• TEXT SECTION
Cath's guide through the miasma of high finance and cutthroat office maneuvering is Mike, a caustic, voluble risk manager. The two became friends on the day of Nixon's funeral, which was declared a holiday on Wall Street. Mike's tutelage proves invaluable, as he advises her to stop bucking the firm lest she be broken. "Round off your sharp edges," he counsels, "Turn yourself into an anthropologist."

At home she faces the inevitability of Bailey's decline. Initially anti-psychotic medicine is prescribed. Then, after consulting a line up of professionals Cath determines that Bailey must be relegated to a nursing home. He, of course, cries, weeps, "recoiling in horror,,,,,beyond comfort" when he is left in "...a place where behavior was infantile, instincts animal. A place of last things."

In due time, while he never makes peace with his surroundings, Bailey does make a friend in the home. She is Dolly, another Alzheimer's patient with a penchant for brilliant colors and black patent leather shoes. When confined to a wheelchair, Bailey finds a second friend in Gwen, a Jamaican private aid hired by Cath. An intuitive caregiver, Gwen lavishes him with affection and treats him with respect.

"Moral Hazard" is a unique story, both moving and incisive as it explores the worlds of trade and sickness with insight, compassion, and humor. A former senior speechwriter at an investment bank, Ms. Jennings well knows of what she writes, and she does it with incomparable precision...

• SUPPLIED DATA
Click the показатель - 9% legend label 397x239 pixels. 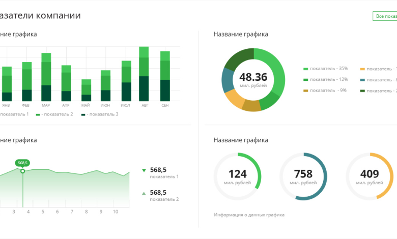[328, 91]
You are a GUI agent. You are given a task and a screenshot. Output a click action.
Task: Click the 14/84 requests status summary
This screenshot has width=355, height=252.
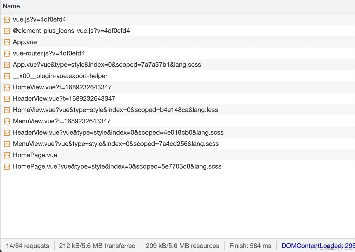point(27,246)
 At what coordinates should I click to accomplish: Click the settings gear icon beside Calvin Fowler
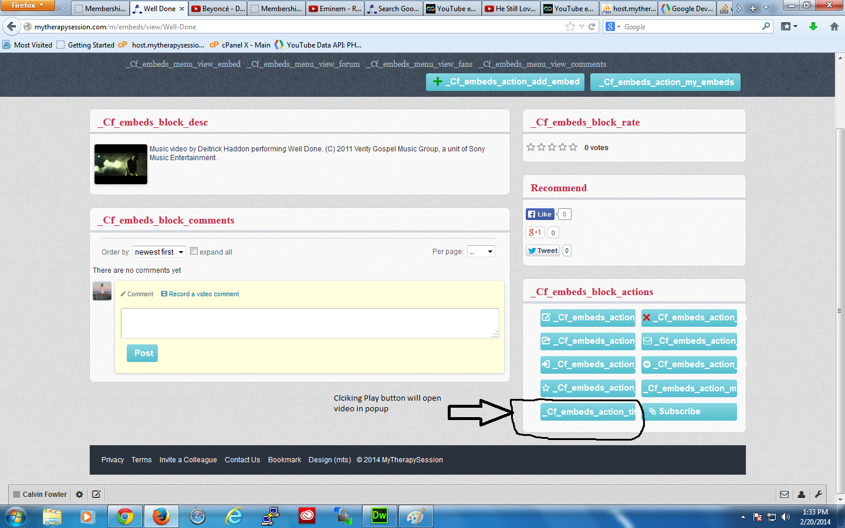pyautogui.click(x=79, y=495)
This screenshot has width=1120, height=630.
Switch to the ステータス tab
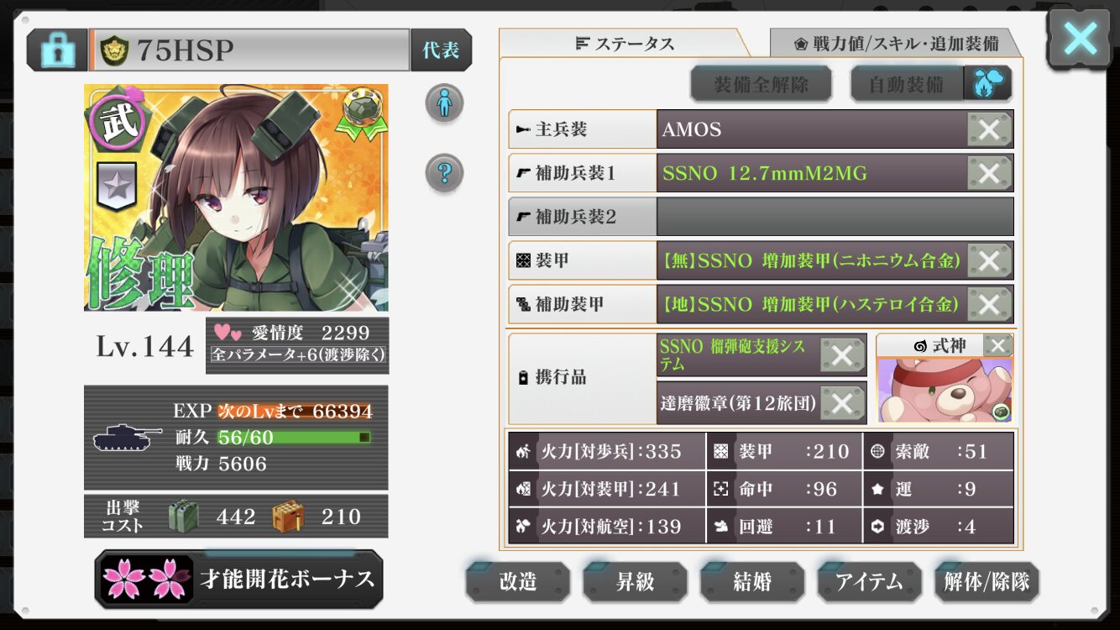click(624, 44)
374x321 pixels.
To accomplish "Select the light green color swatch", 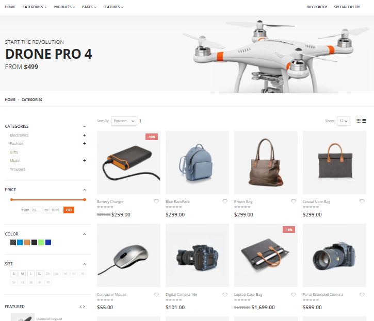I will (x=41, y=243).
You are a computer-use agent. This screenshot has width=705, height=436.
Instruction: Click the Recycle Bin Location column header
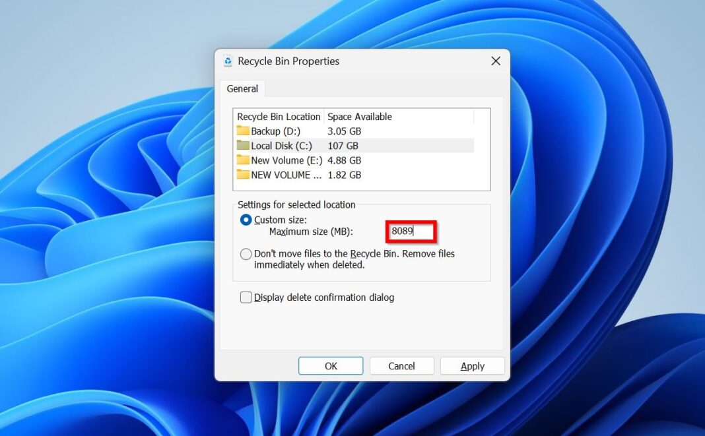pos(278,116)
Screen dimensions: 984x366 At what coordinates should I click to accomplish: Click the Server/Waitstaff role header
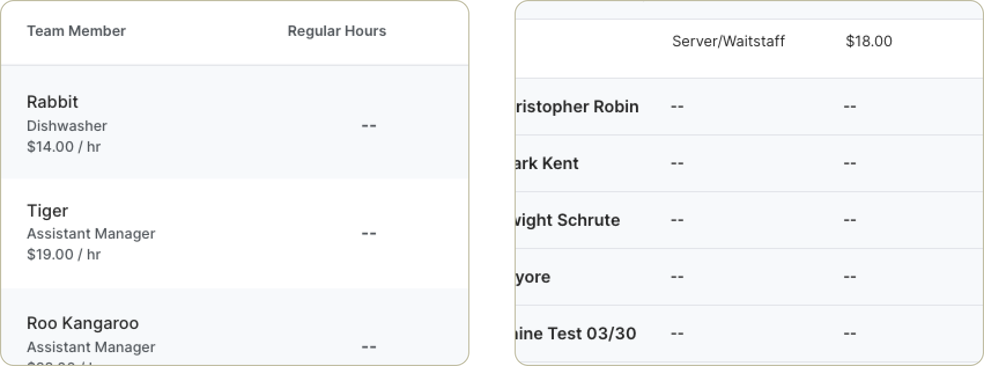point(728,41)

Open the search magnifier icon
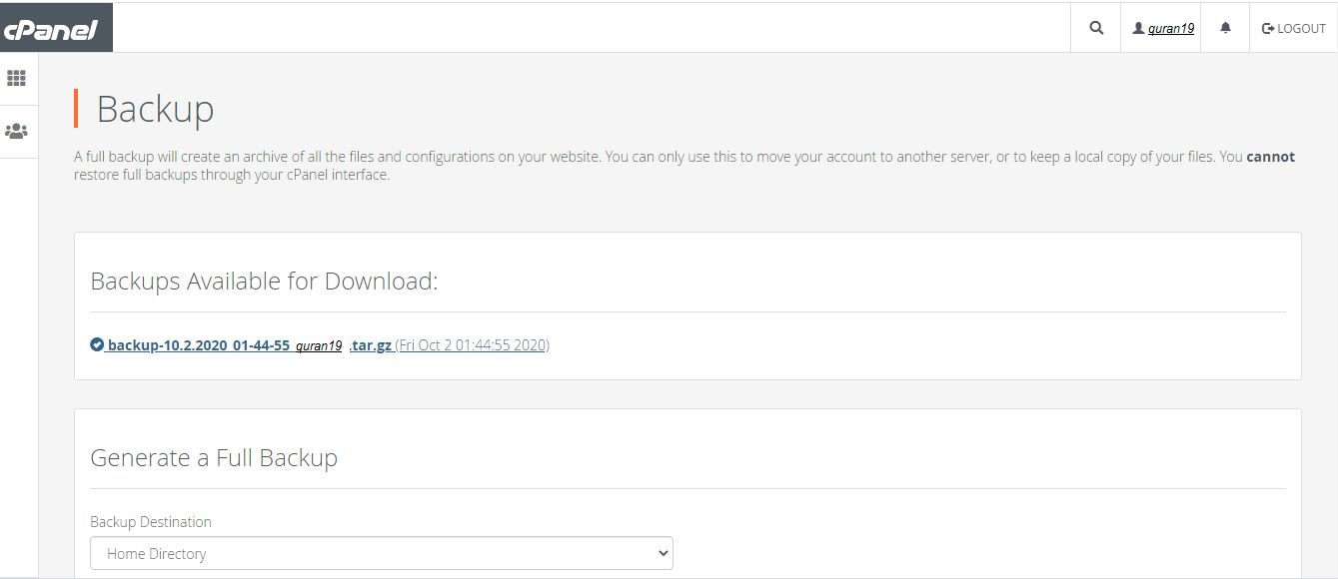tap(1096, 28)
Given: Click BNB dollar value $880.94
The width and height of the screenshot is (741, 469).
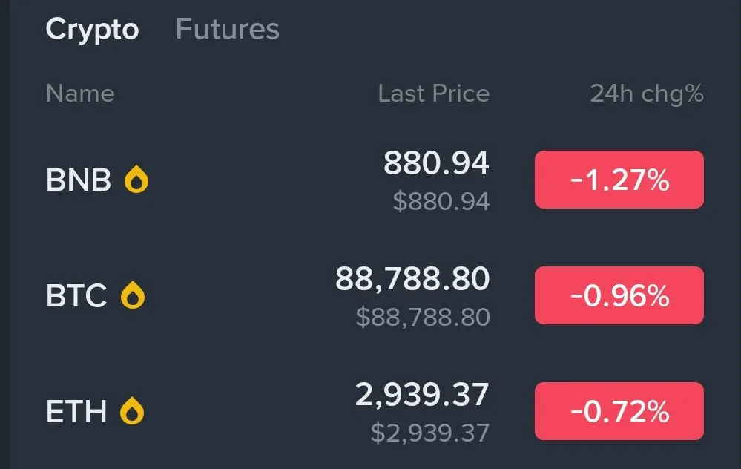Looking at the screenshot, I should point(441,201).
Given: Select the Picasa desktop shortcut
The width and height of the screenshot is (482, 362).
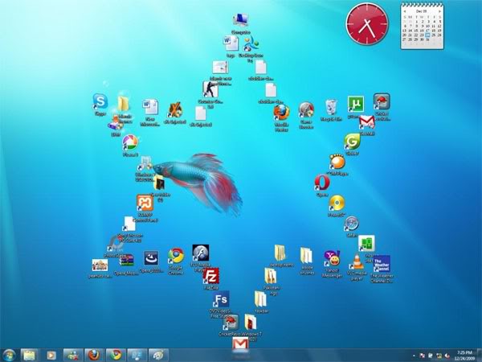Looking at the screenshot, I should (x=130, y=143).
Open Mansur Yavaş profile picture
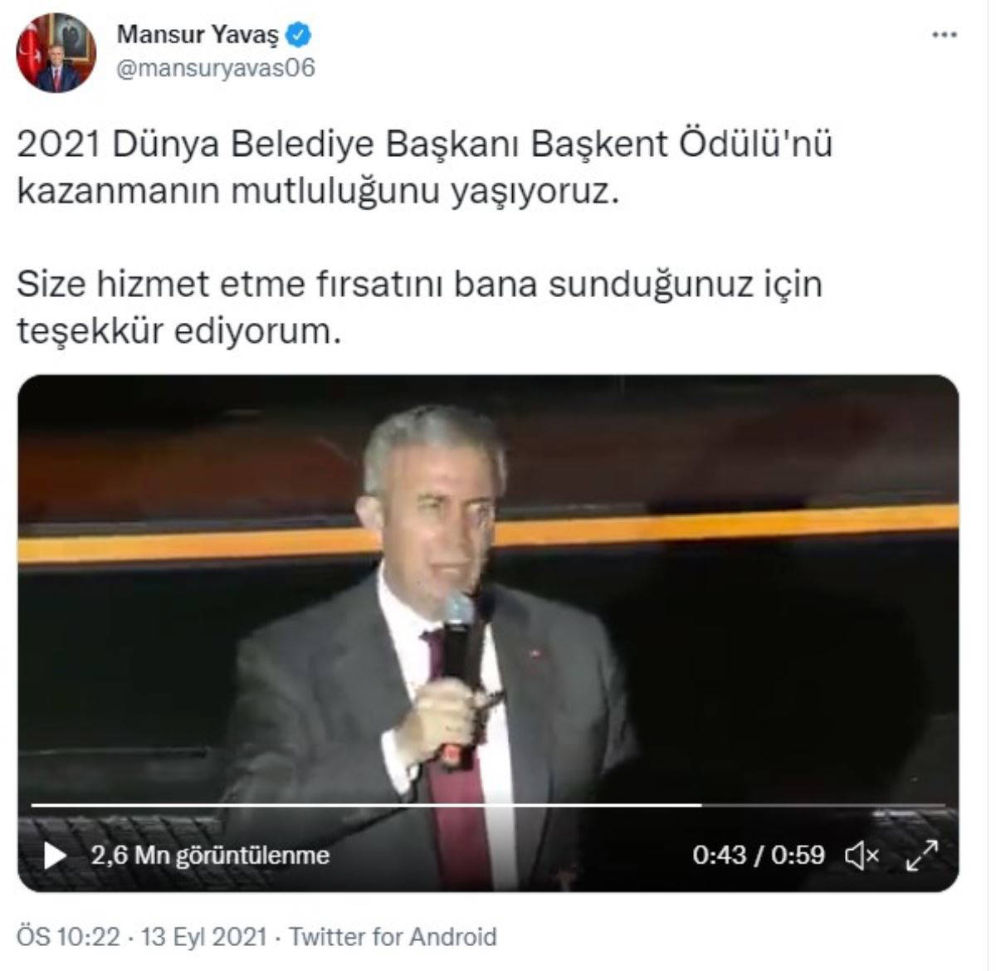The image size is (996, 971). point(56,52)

• PROMPT
In the book review, on what day did Cath and Mike become friends?

• SOLUTION FOR THIS PROBLEM
They became friends on the day of Nixon's funeral, which was declared a holiday on Wall Street.